Since 2018, the Lummi Nation has been fighting to get Tokitae released from the Miami Seaquarium and returned to Washington waters.
“It's been a long journey," Morris said. "Her family is ready for her to come home. It's the healing of a family. It's the healing and reunification with her mother, her family, her relatives, and us. And in turn, that helps the Lhaq'temish people and a lot of Coast Salish people who hold [orcas] sacred to begin healing."
From the Salish Sea to Miami Beach and beyond, support for Tokitae’s return to Washington has come from Indigenous communities around the world.
“We reached out to eight different Indigenous tribes from around the world, and through translation said, ‘We know you have your traditions, your ceremony, your sacredness; share that with [Tokitae]. Pray for her in your way, how you do it,’ and they did from around the world,” said Morris.
Prayers came in from Indigenous groups as far as the Republic of Tuva, the sacred Irbistuu Mountain in Russia, the Eastern Steppes of Mongolia, Kyrgyzstan and the sacred Olkhon Island in Siberia.
“I want to see her go home and be part of the water that she comes from," said Samuel Tommie, Seminole Tribe member. "Her soul is connected to the water that is in [Washington]. She needs to be part of what's there, the songs that are there, the songs that are there on the surface of the water, the soils that are deep in the water. She is part of that.”
On the beach outside the Miami Seaquarium, Tommie played a prayer song on his flute to send a message of healing to the orca.
“Nature has a great response to these sorts of frequencies,” said Tommie.
For years, the Seminole Tribe has been supporting the Lummi Nation’s efforts to get Tokitae back to Washington.
“It's very important that Tokitae goes home," Tommie said. "The spirituality of this land needs to be respected...I believe that the tribes need to follow this path and speak up to give voice to the natural world of this land and also to the globe.”
Back in Washington, prayer ceremonies for Tokitae, or Sk'aliCh'elh-tenaut as she’s known by the Lummi, are happening more frequently since the news of her pending return. The ceremonies are often held at the sacred Lummi site Cherry Point, near Bellingham. The prayer ceremonies start with drumming, which represents Tokitae’s heartbeat, then the drummer/Lummi elder’s heartbeat and finally their shared ancestors' heartbeats.
“I visualized her when I come here.
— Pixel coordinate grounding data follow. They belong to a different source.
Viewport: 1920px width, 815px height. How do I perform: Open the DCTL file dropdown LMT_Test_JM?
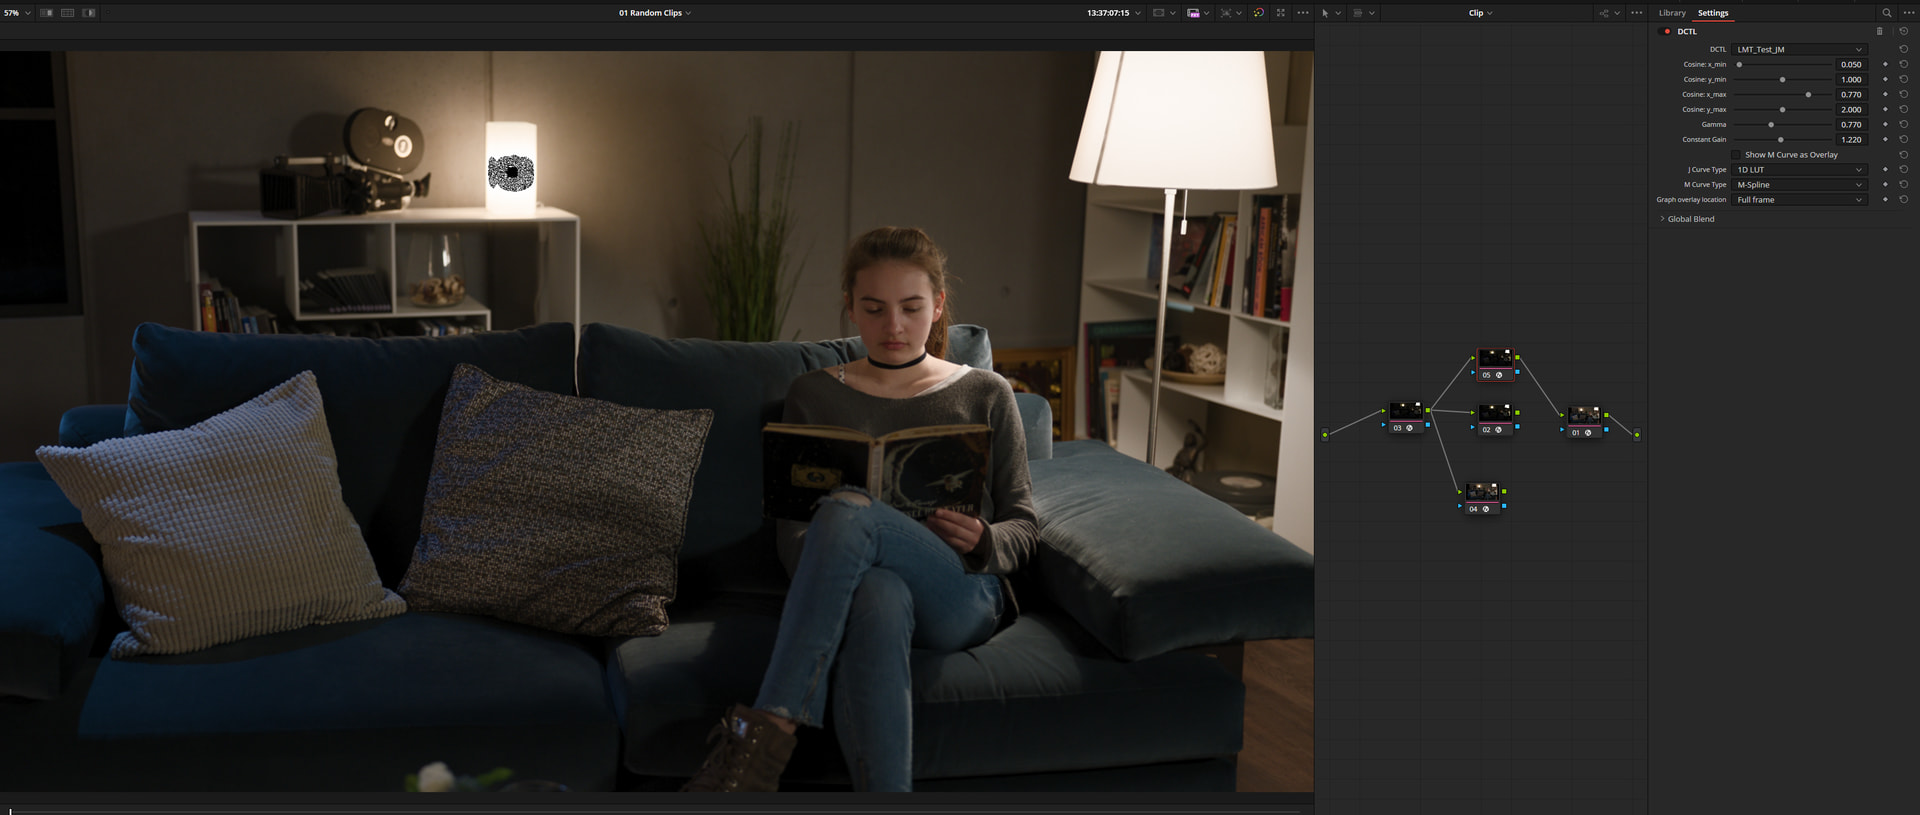(x=1798, y=49)
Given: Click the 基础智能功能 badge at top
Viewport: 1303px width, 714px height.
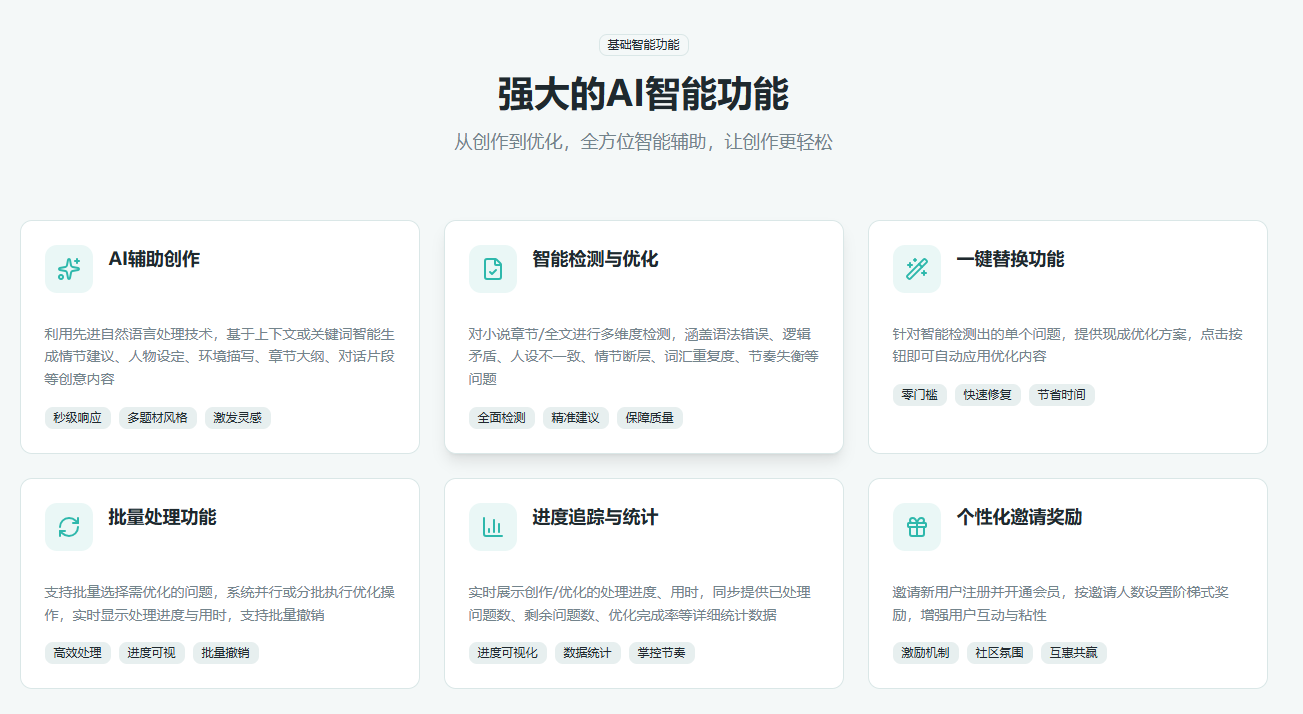Looking at the screenshot, I should click(646, 44).
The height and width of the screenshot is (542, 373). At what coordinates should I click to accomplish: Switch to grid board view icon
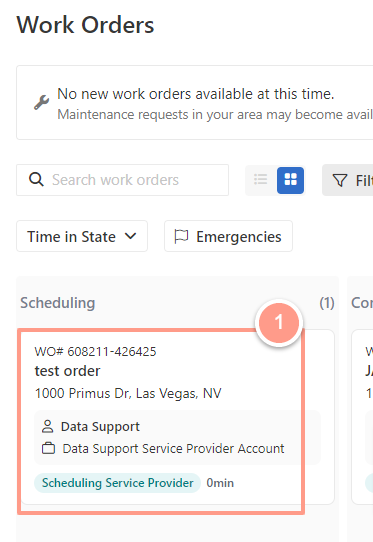(x=290, y=180)
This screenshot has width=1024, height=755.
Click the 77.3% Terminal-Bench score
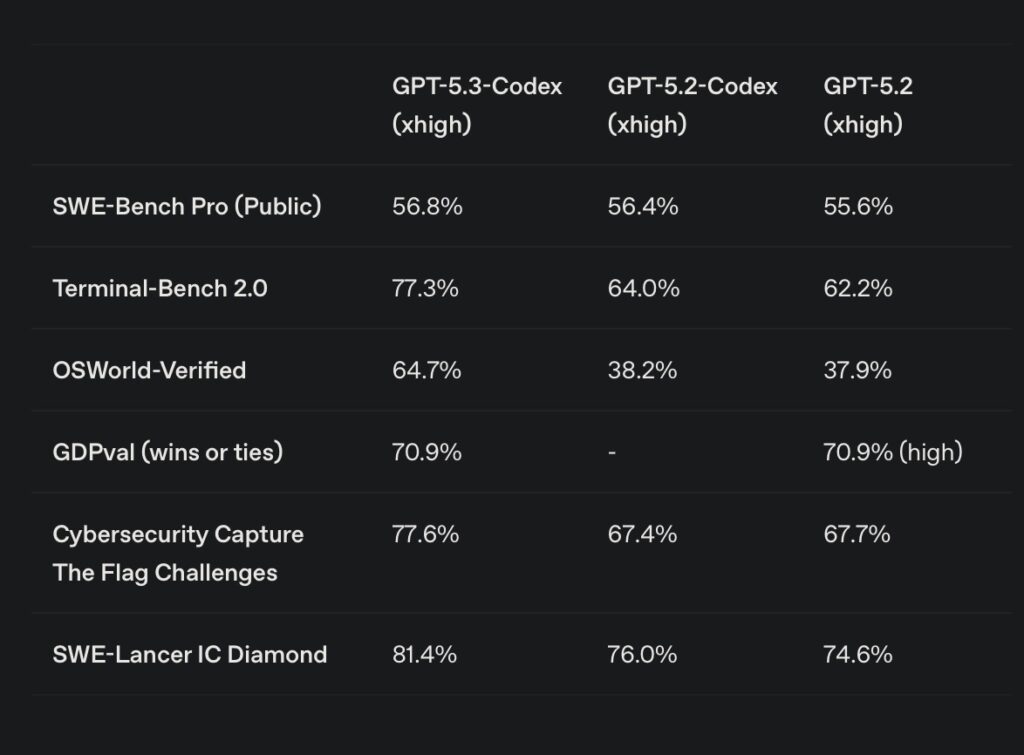(x=426, y=288)
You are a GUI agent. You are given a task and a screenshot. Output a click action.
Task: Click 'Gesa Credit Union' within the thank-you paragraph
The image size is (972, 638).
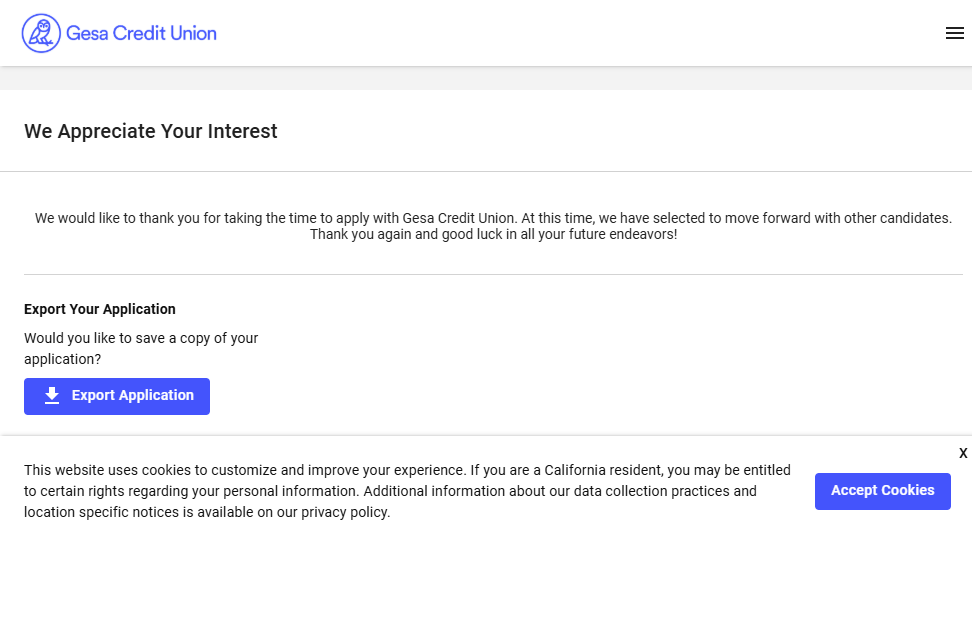click(460, 217)
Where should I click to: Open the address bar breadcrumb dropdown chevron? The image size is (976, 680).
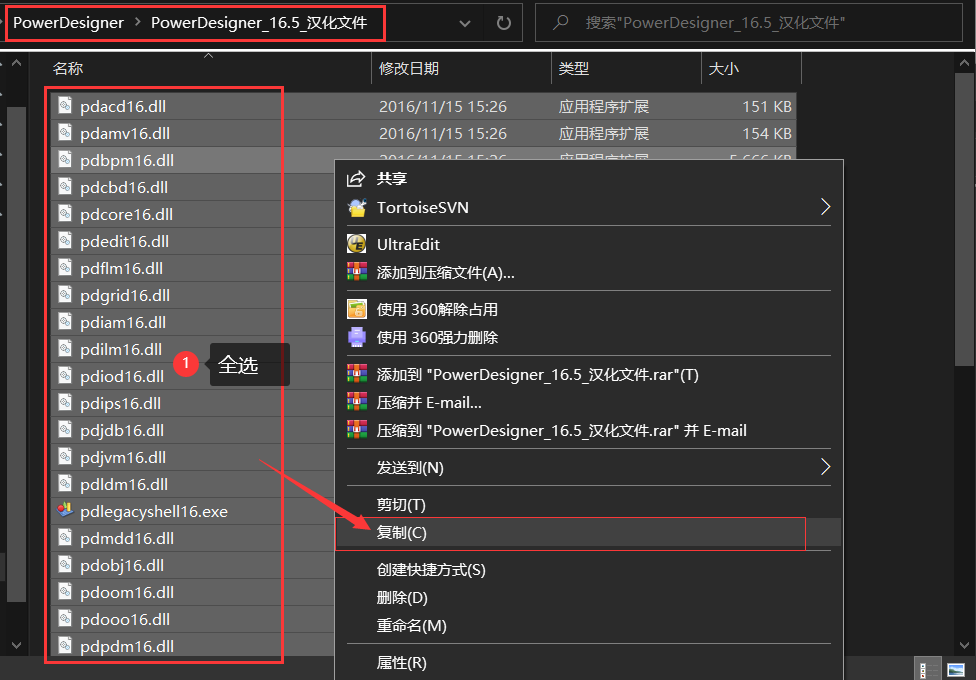click(465, 21)
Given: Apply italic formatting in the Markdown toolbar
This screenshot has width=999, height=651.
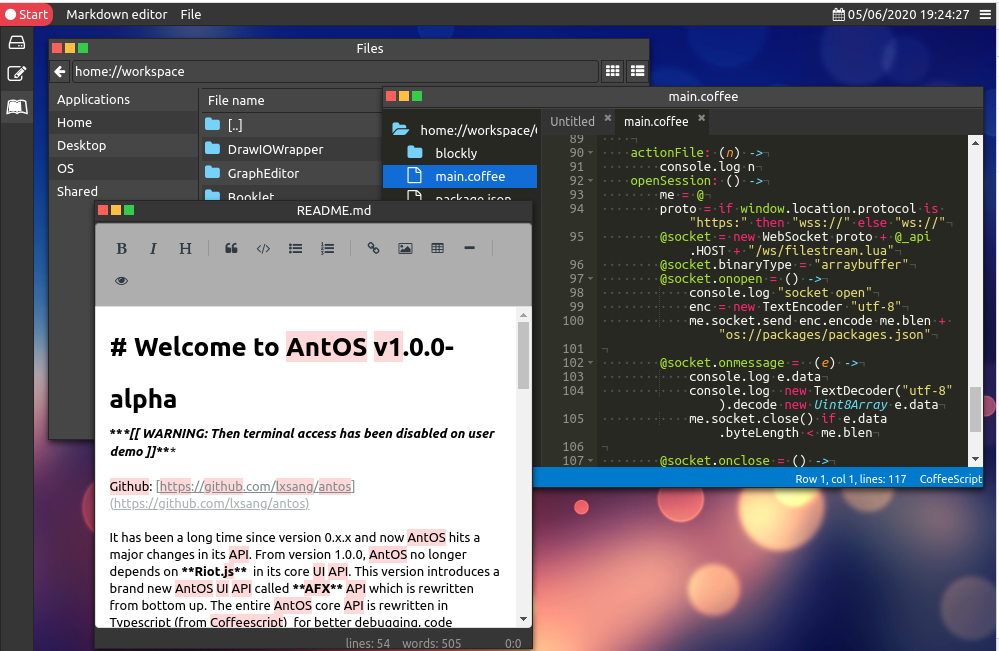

And I drum and I have the message and prayer session with her and I see her,” said Morris.
Recent sightings of several orca pods have created a buzz of excitement and destiny on Lummi land.
“J pod [orcas] been so active since the news broke that she's coming home,” said Morris.
Morris is one of the only people to get access to Tokitae since she was retired from public view last year. She’s been able to sing and pray with Tokitae on several private visits to the Miami Seaquarium.
“When I came home, I let her family know she's happy," Morris said. "[I thanked] them for being with me. So I wasn’t there alone."
Coast to coast, both groups hope Tokitae’s release has an impact beyond their shores.
“What Lummi Nation has done is that they have stepped up to the legal field and political arenas where the Tokitae is being spoken for," said Tommie. "Staff at Miami Seaquarium are saying, ‘She's our family. We are her family.’ It's that European-American mentality where everything is ours...If I touch this, this is mine.”
“Until she's brought home, that strand in the web of life won't begin to heal, won't be restored,” said Morris. “That's the most important thing so we can move forward, be a family, be a healthy community, be a healthy people, be together. It's that reunification of the family. There isn't anything stronger and more healing and more beautiful than that.”